Tanto en el trauma por exceso como aquel por defecto, el sujeto sabe y tiene consciencia de ello así no se lo comunique al otro. Puede hablar del horror que otros le infligieron a él y de aquello de lo que fue castrado y que, las más de las veces, hace el crisol de sus desdichas. Más oscuramente, nos hemos enfrentado también a una dimensión menos asequible del trauma, justamente cuando el sujeto no sabe lo que no ha ocurrido. Hay cosas que se sabe que se saben, otras que se sabe que no se saben, incluso cosas que no se sabe que se saben, ese saber dormido al que el sujeto se despierta por medio de un análisis. Pero existe también lo que el sujeto no sabe que no sabe. Es ese el más nítido agujero de lo real.  Y podría no tener relevancia si no es porque, en la transferencia, nos vemos compelidos a los efectos de vacuidad de ese no saber.

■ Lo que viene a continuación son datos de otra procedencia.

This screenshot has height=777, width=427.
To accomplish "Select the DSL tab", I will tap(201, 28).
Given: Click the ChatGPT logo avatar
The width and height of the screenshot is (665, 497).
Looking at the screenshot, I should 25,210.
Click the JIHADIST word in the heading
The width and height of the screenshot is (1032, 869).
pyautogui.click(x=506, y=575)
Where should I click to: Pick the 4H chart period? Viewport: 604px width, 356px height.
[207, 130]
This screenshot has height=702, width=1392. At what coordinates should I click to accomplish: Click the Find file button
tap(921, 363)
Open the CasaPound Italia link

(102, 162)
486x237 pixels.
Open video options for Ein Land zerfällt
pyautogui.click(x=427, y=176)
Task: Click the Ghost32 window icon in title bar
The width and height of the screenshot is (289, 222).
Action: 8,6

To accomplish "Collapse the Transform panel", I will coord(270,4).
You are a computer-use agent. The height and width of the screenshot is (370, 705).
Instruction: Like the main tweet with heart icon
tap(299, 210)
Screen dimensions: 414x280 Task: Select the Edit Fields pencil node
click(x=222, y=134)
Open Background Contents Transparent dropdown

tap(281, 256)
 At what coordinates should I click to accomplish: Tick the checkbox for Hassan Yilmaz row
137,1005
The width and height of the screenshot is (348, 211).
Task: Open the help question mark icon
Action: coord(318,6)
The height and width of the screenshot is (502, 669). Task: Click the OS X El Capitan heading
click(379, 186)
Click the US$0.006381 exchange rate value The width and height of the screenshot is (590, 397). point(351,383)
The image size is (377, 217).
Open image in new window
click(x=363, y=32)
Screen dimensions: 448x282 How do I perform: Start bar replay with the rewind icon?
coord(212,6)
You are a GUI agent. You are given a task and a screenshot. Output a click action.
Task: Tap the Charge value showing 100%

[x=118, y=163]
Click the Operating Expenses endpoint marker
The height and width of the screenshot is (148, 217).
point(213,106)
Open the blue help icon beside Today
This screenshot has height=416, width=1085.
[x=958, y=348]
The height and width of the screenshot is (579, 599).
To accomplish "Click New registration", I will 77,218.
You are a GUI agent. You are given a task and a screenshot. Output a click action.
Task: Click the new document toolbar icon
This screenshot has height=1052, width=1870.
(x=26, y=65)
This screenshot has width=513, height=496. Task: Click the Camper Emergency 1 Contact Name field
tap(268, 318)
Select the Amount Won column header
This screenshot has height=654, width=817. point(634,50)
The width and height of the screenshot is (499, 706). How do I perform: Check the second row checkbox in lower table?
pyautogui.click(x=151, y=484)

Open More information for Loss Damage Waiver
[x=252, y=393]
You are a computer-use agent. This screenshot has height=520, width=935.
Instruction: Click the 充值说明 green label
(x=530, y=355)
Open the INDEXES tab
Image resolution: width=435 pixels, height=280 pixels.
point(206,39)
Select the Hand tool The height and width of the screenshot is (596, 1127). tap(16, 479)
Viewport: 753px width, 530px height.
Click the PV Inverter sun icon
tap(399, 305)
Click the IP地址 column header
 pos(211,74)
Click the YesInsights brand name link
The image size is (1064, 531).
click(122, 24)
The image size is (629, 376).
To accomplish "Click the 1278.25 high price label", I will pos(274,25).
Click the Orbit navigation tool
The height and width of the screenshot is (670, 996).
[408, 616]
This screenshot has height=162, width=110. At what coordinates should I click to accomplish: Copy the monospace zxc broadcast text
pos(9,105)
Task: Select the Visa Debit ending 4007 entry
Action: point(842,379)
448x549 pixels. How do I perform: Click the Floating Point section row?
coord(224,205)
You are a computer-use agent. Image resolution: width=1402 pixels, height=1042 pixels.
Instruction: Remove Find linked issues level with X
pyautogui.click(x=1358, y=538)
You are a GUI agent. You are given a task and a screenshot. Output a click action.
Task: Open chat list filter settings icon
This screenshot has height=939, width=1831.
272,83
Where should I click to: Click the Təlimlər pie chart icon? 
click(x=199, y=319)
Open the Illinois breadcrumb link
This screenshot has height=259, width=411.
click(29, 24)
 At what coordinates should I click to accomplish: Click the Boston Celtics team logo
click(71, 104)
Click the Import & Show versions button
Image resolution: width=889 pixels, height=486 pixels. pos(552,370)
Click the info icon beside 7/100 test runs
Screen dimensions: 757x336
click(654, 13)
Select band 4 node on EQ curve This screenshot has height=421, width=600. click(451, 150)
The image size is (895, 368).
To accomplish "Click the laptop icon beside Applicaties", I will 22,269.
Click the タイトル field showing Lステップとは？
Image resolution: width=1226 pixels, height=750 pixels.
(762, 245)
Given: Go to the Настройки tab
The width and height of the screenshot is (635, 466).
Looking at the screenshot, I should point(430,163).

En ocasiones el síntoma neurótico repite lo no dicho de los padres. Las coordenadas de los dramas familiares encuentran su consistencia en la gravitación en torno a secretos imposibles, muchas veces cargados de la sustancia de los diques de la pulsión: historias vergonzosas, pudorosas o que producen asco. El silencio juega su papel fundamental y sabemos que no porque de ello no se hable deja de pasar, contenido y preservado, de generación en generación. Así, por el hecho que de aquello no se hable no deja de lograr su permutación de generación en generación. Cada generación tiene el encargo inconsciente de transmitir sin saber, y con la pretensión de que siga durmiendo, lo silenciado de la generación anterior. De alguna manera, ello muestra lo que se aloja en los resquicios del lazo social, la materia oscura de los vínculos humanos, la fuerza de la agremiación y su más básico malentendido. No tiene nada que ver con un inconsciente colectivo; es el efecto de las palabras con las que interpretamos el mundo y que nos han legado nuestros otros primordiales, no sin su deseo. No hay ningún furor curandis o fanatismo por despertar verdades dormidas, pero sí hay la disposición de alojarlas en la transferencia y de producir, en el momento adecuado para el sujeto, el acto analítico que permita que algo de lo real que lo trasciende lo deje de agobiar.

 
Notas:

[1] Lévinas, Emmanuel. (1974) De Otro Modo que Ser o Más Allá de la Esencia. Salamanca: Sígueme, 2003, p. 101.
[2] Cf. Lacan, Jacques. (1958) A direção do tratamento e os princípios de seu poder. In: Escritos. Tradução: Vera Ribeiro. Rio de Janeiro: Zahar, 1998, p. 591-652.
[3] Gutiérrez-Peláez, Miguel. Confusión de Lenguas. Un Retorno a Sandor Ferenczi. Buenos Aires: Eudem, 2012, p. 140.

 
Imagem: Betina Levin | Mi Ninez | Buenos Aires | [s. d.] | acrílico sobre tela

Miguel Gutiérrez-Peláez, PhD, es director del Programa de Psicología de la Universidad del Rosario, en la Escuela de Medicina y Ciencias de la Salud (Bogotá, Colombia), donde dirige la revista Avances en Psicología Latinoamericana. Es miembro fundador del Centro de Estudios Psicosociales (CEPSO) y miembro del Grupo de Estudios Interdisciplinarios sobre Paz y Conflicto (JANUS) de la misma universidad. Psicólogo de la Pontificia Universidad Javeriana (PUJ, Bogotá, Colombia), es magíster en Psicoanálisis y doctor en Psicología de la Universidad de Buenos Aires (UBA, Buenos Aires, Argentina). Psicoanalista miembro de la Asociación Mundial de Psicoanálisis (AMP) y de la Nueva Escuela Lacaniana (NEL), es secretario para Colombia de la Asociación Mundial de Rehabilitación Psicosocial (WAPR).